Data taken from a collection
★ ★ ★ ★ ★ ★ ★

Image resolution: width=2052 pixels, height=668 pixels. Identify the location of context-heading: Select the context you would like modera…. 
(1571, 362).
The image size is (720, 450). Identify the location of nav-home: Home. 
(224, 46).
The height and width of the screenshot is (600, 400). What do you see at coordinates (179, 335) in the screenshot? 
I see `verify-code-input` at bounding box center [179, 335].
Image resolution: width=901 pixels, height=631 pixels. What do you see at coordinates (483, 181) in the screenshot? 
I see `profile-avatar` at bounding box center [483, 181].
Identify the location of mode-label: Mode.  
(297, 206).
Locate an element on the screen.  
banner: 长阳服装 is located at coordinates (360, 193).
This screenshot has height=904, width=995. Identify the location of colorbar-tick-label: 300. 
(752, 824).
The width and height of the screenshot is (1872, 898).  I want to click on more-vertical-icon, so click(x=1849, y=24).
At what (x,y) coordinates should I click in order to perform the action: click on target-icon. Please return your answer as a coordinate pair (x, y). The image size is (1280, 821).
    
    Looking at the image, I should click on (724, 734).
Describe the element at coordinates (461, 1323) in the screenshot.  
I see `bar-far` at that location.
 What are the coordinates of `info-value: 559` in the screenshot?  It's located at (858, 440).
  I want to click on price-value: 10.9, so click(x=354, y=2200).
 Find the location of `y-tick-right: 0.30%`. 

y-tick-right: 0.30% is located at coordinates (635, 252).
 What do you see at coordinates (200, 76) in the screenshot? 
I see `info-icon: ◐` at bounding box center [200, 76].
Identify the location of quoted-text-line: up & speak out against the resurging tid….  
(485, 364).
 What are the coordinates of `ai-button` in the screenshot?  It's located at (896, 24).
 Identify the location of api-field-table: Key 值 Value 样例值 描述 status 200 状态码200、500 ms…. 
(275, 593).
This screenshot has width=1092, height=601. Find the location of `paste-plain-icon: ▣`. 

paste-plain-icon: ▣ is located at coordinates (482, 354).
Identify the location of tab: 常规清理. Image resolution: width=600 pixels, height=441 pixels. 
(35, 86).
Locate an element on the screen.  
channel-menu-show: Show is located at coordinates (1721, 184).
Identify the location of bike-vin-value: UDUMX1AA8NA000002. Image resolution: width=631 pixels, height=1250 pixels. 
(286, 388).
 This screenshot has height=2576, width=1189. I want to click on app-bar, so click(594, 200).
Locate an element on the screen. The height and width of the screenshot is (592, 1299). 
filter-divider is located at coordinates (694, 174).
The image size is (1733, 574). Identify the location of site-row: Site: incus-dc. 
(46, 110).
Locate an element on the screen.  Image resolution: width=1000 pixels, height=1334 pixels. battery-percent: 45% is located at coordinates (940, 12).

★ ★ ★ ★ ★ ★ ★

Required work
Give back all of the data above with each "Identify the location of" changed to "Find the position of" and everything else unchanged.

Finished exercise
Image resolution: width=2052 pixels, height=668 pixels. Find the position of context-heading: Select the context you would like modera…. 
(1571, 362).
The image size is (720, 450). Find the position of nav-home: Home. 
(224, 46).
The height and width of the screenshot is (600, 400). What do you see at coordinates (179, 335) in the screenshot? 
I see `verify-code-input` at bounding box center [179, 335].
Image resolution: width=901 pixels, height=631 pixels. What do you see at coordinates (483, 181) in the screenshot? 
I see `profile-avatar` at bounding box center [483, 181].
Find the position of mode-label: Mode.  
(297, 206).
Locate an element on the screen.  
banner: 长阳服装 is located at coordinates (360, 193).
This screenshot has height=904, width=995. Find the position of colorbar-tick-label: 300. 
(752, 824).
The width and height of the screenshot is (1872, 898).  I want to click on more-vertical-icon, so click(x=1849, y=24).
At what (x,y) coordinates should I click in order to perform the action: click on target-icon. Please return your answer as a coordinate pair (x, y). The image size is (1280, 821).
    
    Looking at the image, I should click on (724, 734).
Describe the element at coordinates (461, 1323) in the screenshot.  
I see `bar-far` at that location.
 What are the coordinates of `info-value: 559` in the screenshot?  It's located at (858, 440).
  I want to click on price-value: 10.9, so click(x=354, y=2200).
 Find the location of `y-tick-right: 0.30%`. 

y-tick-right: 0.30% is located at coordinates (635, 252).
 What do you see at coordinates (200, 76) in the screenshot? 
I see `info-icon: ◐` at bounding box center [200, 76].
Find the position of quoted-text-line: up & speak out against the resurging tid….  
(485, 364).
 What are the coordinates of `ai-button` in the screenshot?  It's located at (896, 24).
 Find the position of api-field-table: Key 值 Value 样例值 描述 status 200 状态码200、500 ms…. 
(275, 593).
This screenshot has width=1092, height=601. Find the location of `paste-plain-icon: ▣`. 

paste-plain-icon: ▣ is located at coordinates (482, 354).
Find the position of tab: 常规清理. Image resolution: width=600 pixels, height=441 pixels. 
(35, 86).
Locate an element on the screen.  
channel-menu-show: Show is located at coordinates (1721, 184).
Find the position of bike-vin-value: UDUMX1AA8NA000002. Image resolution: width=631 pixels, height=1250 pixels. 
(286, 388).
 This screenshot has height=2576, width=1189. I want to click on app-bar, so click(594, 200).
Locate an element on the screen. The height and width of the screenshot is (592, 1299). 
filter-divider is located at coordinates (694, 174).
The image size is (1733, 574). Find the position of site-row: Site: incus-dc. 
(46, 110).
Locate an element on the screen.  Image resolution: width=1000 pixels, height=1334 pixels. battery-percent: 45% is located at coordinates (940, 12).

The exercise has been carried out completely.